What determines the duration of action of a reversible antagonist?

Answer 45

Reversible antagonists can be metabolized and eliminated by the body. An increase in the concentration of the agonist may also shorten the duration of action of a reversible antagonist.

Question 46

What is zero-order kinetics?

Answer 46

Zero-order kinetics refers to metabolism in which the amount of the drug eliminated over time is constant. Alcohol is an example of a drug that exhibits zero-order kinetics.

Question 47

What is first order kinetics?

Answer 47

First-order kinetics refers to drugs that are eliminated by a constant percentage over time. For example, if the half-life of a drug is one hour, then half of the drug will be eliminated over 60 minutes. Half of the remaining amount will be eliminated in the second hour and so on.

Question 48

What is enzyme induction?

Answer 48

When the body is exposed to certain drugs over an extended period of time, it will increase the amount of enzymes that metabolize it.
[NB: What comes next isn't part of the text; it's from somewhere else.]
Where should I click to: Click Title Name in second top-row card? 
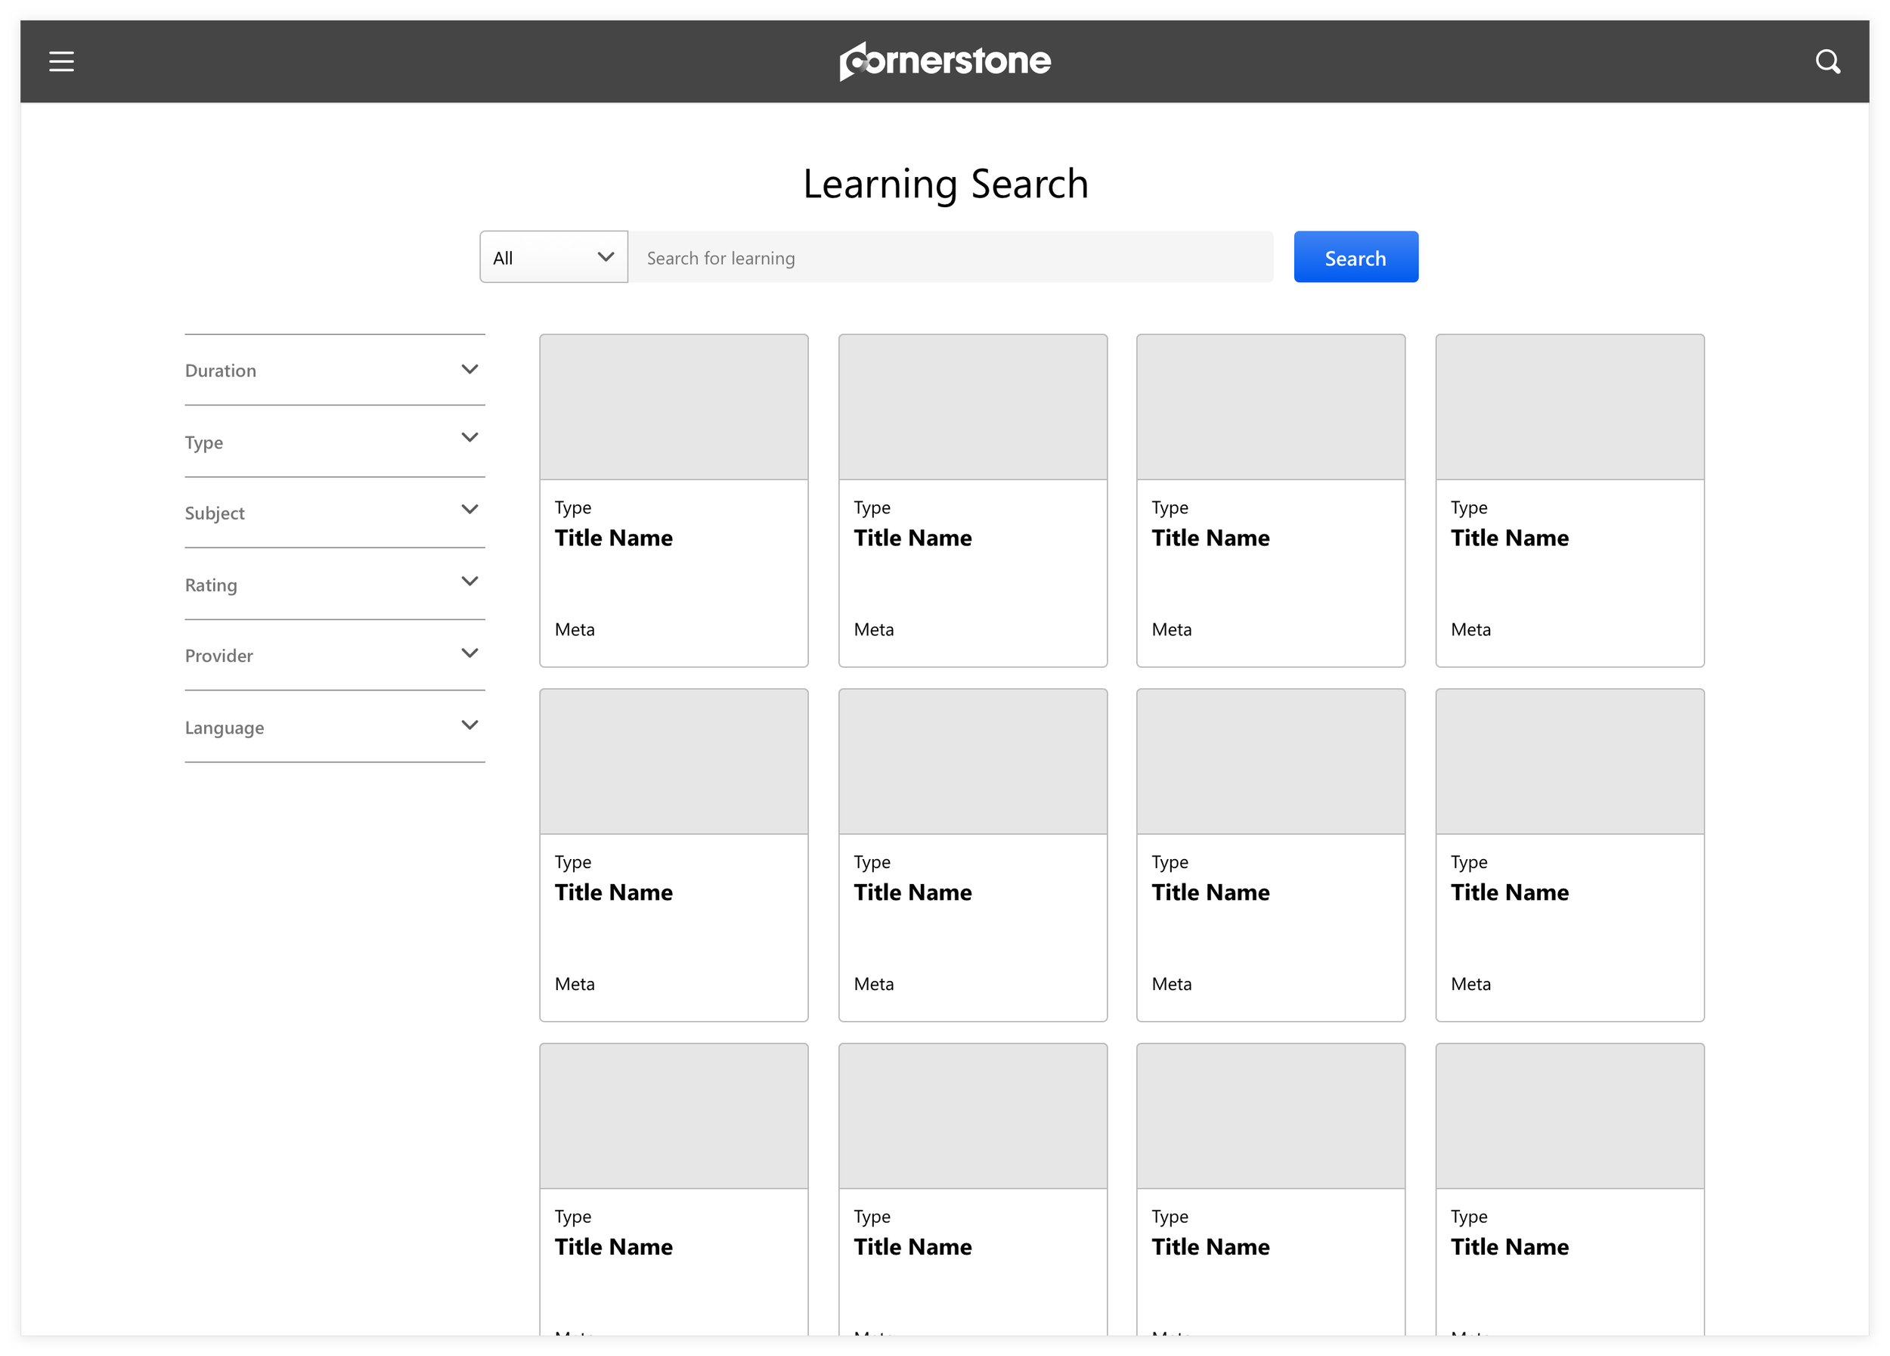click(x=913, y=538)
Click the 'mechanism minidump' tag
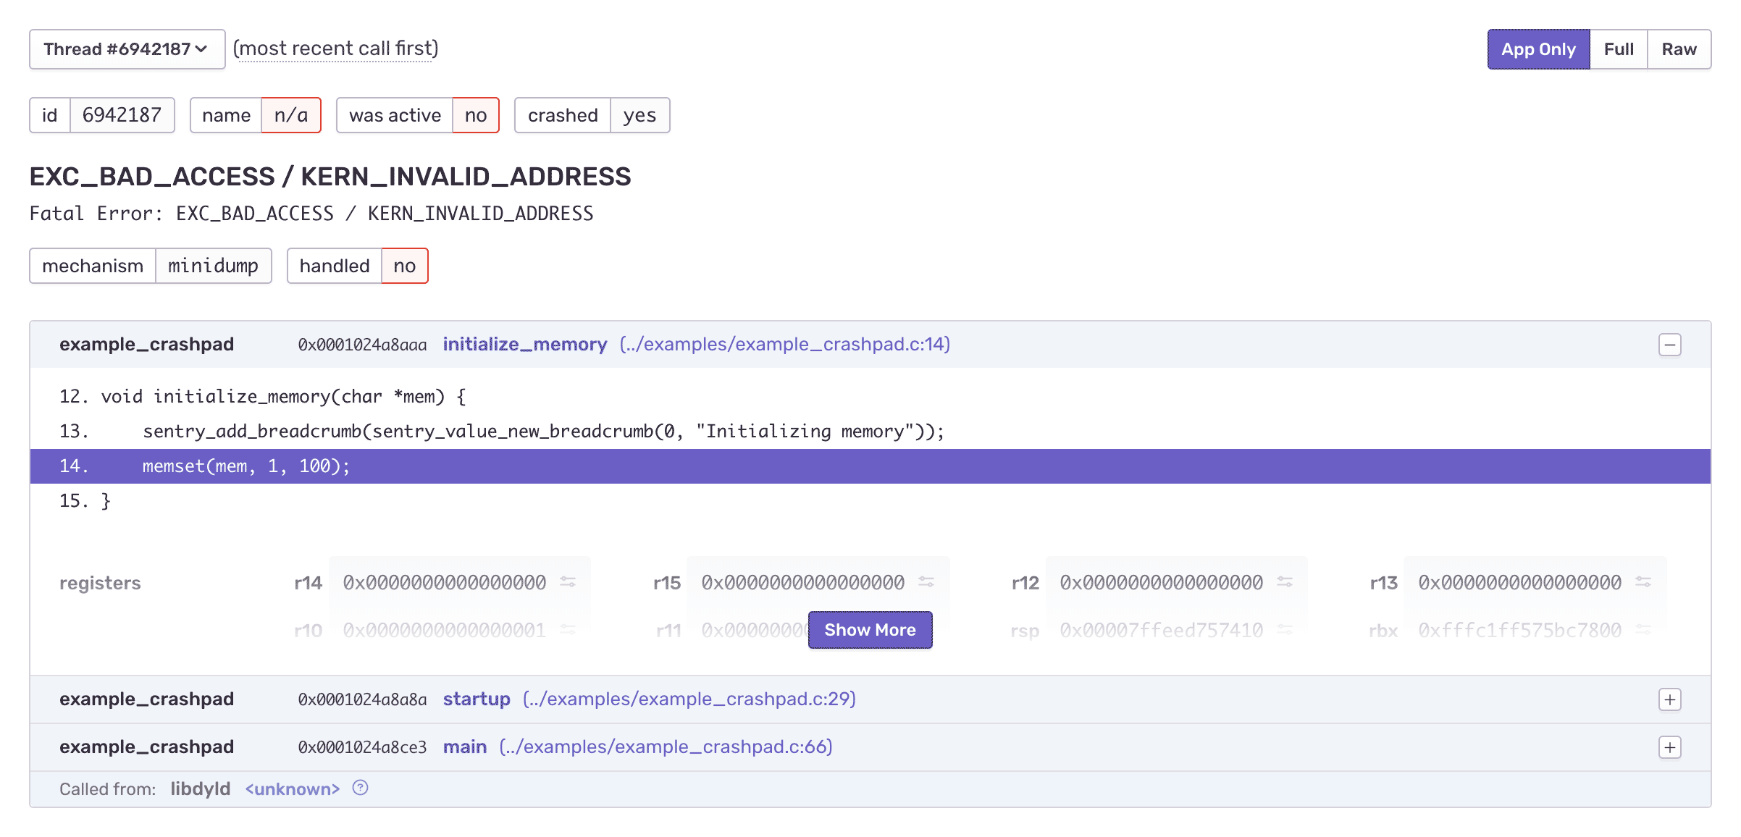Screen dimensions: 1741x837 [150, 266]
When this occurs, other agents that are metabolized by the same enzymes will undergo biotransformation much more rapidly.

Question 49

What is a compartment model?

Answer 49

A compartment model is a way of describing the body in different sections into which a drug is distributed.

Question 50

What is meant by a one-compartment model? A two- compartment model?

Answer 50

For many drugs, a single-compartment model, which represents the distribution of the drug throughout the entire body, sufficiently explains the pharmacokinetics of the drug. For lipid- soluble drugs, however, a two-compartment model better illustrates how the drug is distributed. In the two-compartment model, there is a central compartment, which consists of the intravascular fluid and highly perfused tissues such as the
heart, lungs, brain, kidneys, and liver. The peripheral compartment consists of the muscles, adipose tissue, and bone.

Question 51

What is another term for the central compartment?

Answer 51

The vessel-rich group

Question 52

What portion of the body’s mass does the central compartment comprise? What portion of the cardiac output does it receive? How does this compare to the peripheral compartment?

Answer 52

The central compartment comprises only 10% of the body’s mass, but receives 75% of the cardiac output. In contrast, the peripheral compartment comprises the remaining 90% of the body’s mass, but only receives 25% of the cardiac output.

Question 53

What are the two ways in which drugs leave the central compartment?

Answer 53

They are either distributed into the tissues or metabolized and excreted.